Note the essence of what these say is wrong because the assumption (major premise) they used to begin their arguments is wrong—and not because it does not make sense. In fact, it makes perfect sense to the naive. A job of Critical Thinking is to find the assumption lurking behind the (quite valid) conclusion. Thus their major premises about what God says or does or thinks do not stand the test of Truth because they have no way of knowing that.
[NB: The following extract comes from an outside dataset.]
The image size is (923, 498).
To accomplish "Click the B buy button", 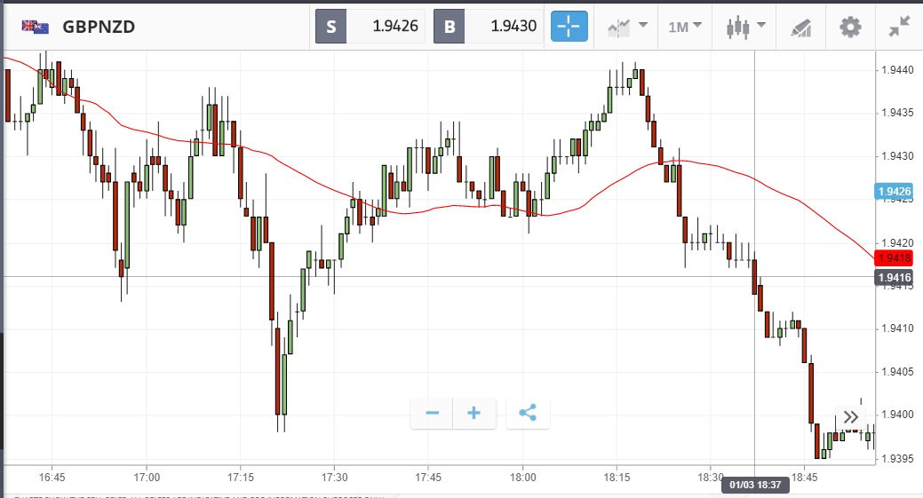I will point(449,27).
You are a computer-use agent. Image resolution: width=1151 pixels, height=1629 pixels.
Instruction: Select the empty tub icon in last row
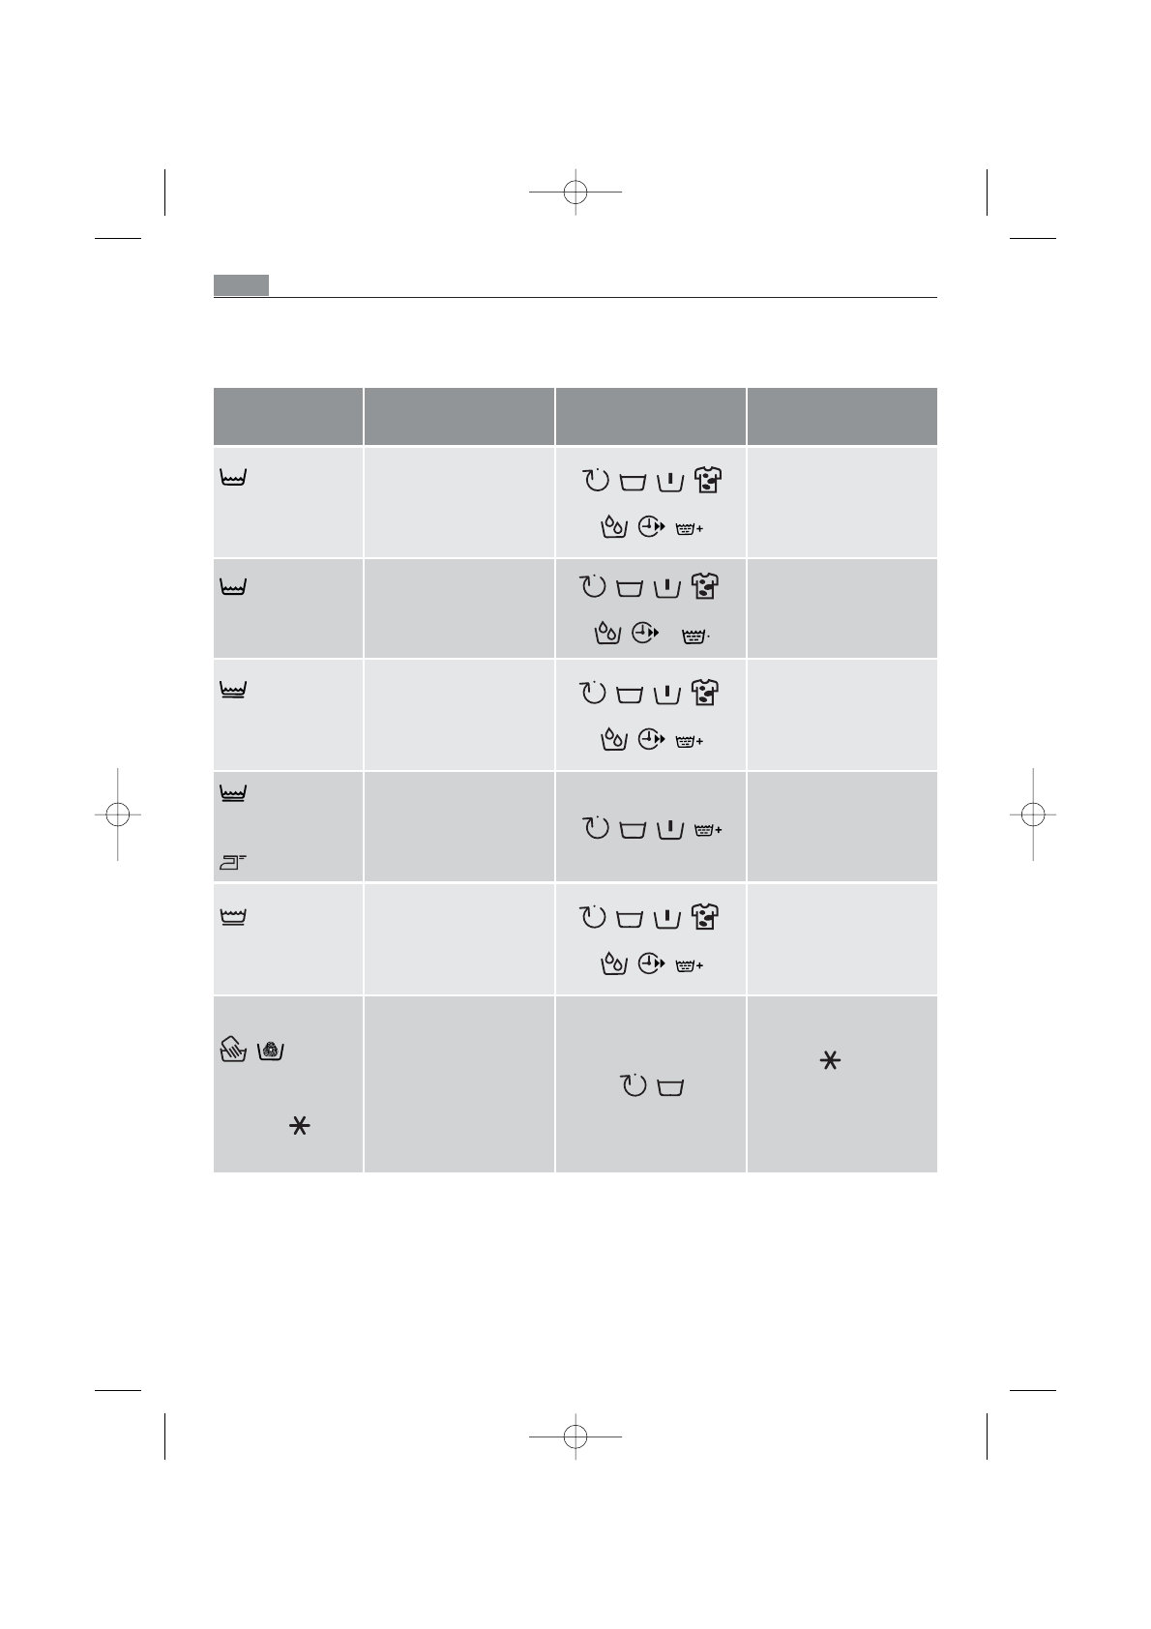[670, 1088]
Question El Dorado's expression: "Better to Travel Hopefully Than To Arrive," by asking: "How do you know that?" Are these not merely opinions of European philosophers and religious leaders?

In Subdivision (3) Non-Religious Hope deals with the future in the sense of a vision of possibility that might be realized in the Material world--a sense giving rise to the popular definition: "Hope is eagerly looking ahead with confident expectation" and though hard to attain it is not impossible to attain. What is expected here is to get something or to not get something--and either can be of a good or evil ("I hope my ex-husband/wife dies") nature. Often what drives this is the sorrow of the present. In Subdivision (4) Informal Hope has a wavering uncertainty; is more on the order of a wish; has an emotional and hedonic (pleasurable) element; and is characterized by an idea of a favorable outcome of future events--"I hope it happens." Ones only cost by hoping is the risk of the possibility of disappointment. Even then, its effects are lessened by "Hope for the best but prepare for the worse"--i.e. continue to prepare for the "what ifs" of reality in case what is hoped for does not arrive. In short, Viable Material Realm Hope is a mental sentiment inside a present material unreality and possessing the desire for a specific good or evil potential possibility to evolve into its actualization.